Michel Mary et dessins Sylvie Guillot, 20/09/2000
Comme elle l’a dit à la cour, Nathalie sait ce que risquent « celles qui parlent ». »J’ai vu des filles mourir, dit-elle, j’ai vu des enfants pris en otages ». Pourtant, aujourd’hui, elle a le courage de dénoncer les assassins de Catherine Choukroun.
PARIS
Rue Saint-Denis, on l’appelle « madame Simone ». Cette ancienne prostituée, reconvertie dans le proxénétisme hôtelier, est à l’origine du «tuyau » qui a permis l’arrestation des trois assassins présumés de Catherine Choukroun, la femme policier abattue voilà neuf ans maintenant, le 20 février 1991, alors qu’elle effectuait un contrôle de vitesse sur le périphérique parisien (voir LND n° 939)… Ce lundi 11 septembre 2000, «madame Simone» est appelée à comparaître, en tant que témoin, devant la cour d’assises de Paris, que préside Mme Varin. Il est 17 heures lorsqu’elle entre dans la salle, vêtue d’un jean et d’un gilet de cuir noir. En la voyant s’avancer vers la barre, les trois accusés, Nathalie Delhomme, Aziz Oulamara et Marc Petaux, se tassent un peu plus dans leur box. L’avocat général Philippe Bilger se redresse, très attentif. Enfin, à l’invitation de la présidente, «madame Simone », petite dame de 71 ans aux yeux d’un noir profond, commence sa déposition.

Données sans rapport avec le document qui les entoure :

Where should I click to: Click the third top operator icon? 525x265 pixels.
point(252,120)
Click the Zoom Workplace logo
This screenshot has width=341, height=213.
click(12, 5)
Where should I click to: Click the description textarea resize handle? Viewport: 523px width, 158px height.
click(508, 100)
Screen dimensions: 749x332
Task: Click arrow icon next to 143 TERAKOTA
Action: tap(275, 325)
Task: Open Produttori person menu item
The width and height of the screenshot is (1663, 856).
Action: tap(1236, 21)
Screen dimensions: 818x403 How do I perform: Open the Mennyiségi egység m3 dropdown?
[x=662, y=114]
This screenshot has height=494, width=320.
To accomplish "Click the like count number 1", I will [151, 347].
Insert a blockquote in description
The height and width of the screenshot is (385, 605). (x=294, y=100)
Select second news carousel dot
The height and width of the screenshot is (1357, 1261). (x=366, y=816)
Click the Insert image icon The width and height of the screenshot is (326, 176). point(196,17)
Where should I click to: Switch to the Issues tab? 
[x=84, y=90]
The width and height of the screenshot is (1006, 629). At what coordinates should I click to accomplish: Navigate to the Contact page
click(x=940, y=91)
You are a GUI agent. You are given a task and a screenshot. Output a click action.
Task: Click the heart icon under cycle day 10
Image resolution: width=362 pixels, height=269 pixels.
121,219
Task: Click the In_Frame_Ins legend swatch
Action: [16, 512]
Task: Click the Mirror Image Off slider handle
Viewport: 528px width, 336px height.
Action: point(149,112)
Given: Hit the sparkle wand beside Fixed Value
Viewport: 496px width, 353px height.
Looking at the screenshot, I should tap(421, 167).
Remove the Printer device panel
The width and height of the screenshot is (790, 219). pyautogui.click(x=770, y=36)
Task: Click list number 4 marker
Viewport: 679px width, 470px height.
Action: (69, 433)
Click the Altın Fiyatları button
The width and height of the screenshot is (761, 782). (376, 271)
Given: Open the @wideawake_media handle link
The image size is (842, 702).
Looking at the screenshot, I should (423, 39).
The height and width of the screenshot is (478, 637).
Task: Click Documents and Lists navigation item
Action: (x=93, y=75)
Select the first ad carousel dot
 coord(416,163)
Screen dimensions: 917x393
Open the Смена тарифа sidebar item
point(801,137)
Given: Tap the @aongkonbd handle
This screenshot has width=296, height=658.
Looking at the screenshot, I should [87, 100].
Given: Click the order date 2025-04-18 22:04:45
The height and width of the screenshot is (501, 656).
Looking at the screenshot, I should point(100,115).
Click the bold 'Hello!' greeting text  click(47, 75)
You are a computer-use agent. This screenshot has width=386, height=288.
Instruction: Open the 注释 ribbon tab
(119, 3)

— L’assassinat de Mme Choukroun, dit-elle, c’est un crime qui n’est pas excusable. A l’époque, je connaissais bien Aziz Oulamara, qui était videur rue Saint-Denis. Une nuit, alors que j’étais venue encaisser l’argent des prostituées qui occupaient mes studios, il m’a fait des confidences… Il m’a dit : « Tu sais, moi, je suis un tireur d’élite. A 100 à l’heure, je vise la tête ! » Il m’a répété ça au moins huit fois ! Puis il a ajouté: «Si tu me crois pas, demande à Marco »…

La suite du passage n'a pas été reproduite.